Ok. Fire is under control. Live shot done. Everything, going ok. I'm proud of myself for pulling it together, actually feeling good about the story, ready to get back to the station to hand it in. I just want to leave.
Then, my day gets gassy again.
We're driving out of the yard/pasture when my photographer decides to take a *shortcut* through a ditch. His stroke of genius lands us 3 feet deep in quick sand/mud. (Directly in the line of the smoke).
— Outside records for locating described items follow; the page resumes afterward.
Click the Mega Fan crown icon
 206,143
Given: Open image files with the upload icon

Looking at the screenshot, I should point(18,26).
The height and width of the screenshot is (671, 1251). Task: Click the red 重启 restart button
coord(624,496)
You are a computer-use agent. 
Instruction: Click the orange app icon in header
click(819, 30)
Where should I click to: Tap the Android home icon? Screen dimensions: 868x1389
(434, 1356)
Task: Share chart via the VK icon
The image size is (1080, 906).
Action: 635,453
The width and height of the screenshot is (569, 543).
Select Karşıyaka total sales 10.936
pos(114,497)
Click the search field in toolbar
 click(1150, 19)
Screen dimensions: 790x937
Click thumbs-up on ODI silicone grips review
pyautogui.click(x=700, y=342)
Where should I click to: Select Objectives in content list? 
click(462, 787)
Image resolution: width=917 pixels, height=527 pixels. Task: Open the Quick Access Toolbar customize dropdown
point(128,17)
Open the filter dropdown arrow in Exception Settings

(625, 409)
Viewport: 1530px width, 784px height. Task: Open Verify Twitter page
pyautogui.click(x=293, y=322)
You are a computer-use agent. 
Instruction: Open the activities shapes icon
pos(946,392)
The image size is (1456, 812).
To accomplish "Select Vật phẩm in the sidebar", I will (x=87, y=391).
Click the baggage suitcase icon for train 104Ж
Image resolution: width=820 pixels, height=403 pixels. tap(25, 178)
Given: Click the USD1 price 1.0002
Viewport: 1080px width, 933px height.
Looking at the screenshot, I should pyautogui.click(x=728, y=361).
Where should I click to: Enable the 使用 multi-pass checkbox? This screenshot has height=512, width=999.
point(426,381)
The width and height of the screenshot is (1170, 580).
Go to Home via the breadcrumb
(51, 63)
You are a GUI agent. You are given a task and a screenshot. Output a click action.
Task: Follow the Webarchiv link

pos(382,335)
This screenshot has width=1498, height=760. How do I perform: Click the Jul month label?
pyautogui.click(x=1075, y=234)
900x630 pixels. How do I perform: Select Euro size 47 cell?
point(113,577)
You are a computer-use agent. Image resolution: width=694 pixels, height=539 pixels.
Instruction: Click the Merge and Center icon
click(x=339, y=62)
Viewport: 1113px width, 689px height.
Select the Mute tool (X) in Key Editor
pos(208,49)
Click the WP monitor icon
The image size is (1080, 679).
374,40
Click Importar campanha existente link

I won't bore you with the details that were the next two hours of the day but here are the cliffs notes: Fighting/cursing with my photographer about which tow truck to call. Disappointment when Farmer Ron's tractor couldn't pull the truck out of the mud. Oh, and the unbearable humiliation of having the firefighters (who clearly had nothing better to do like, oh, I don't know, fight a FIRE) try digging the truck out.
Then, my hero arrived. His name is Paul. He drives tow trucks. He saves lives.
Paul freed the live truck. Paul didn't judge me for smelling like a 4th of July BBQ. Paul liked me just the way I am.
So Paul, even though I know you'll never read this because you don't have a computer and you don't really know how close I was to losing my &^$% yesterday... Paul, this one's for you.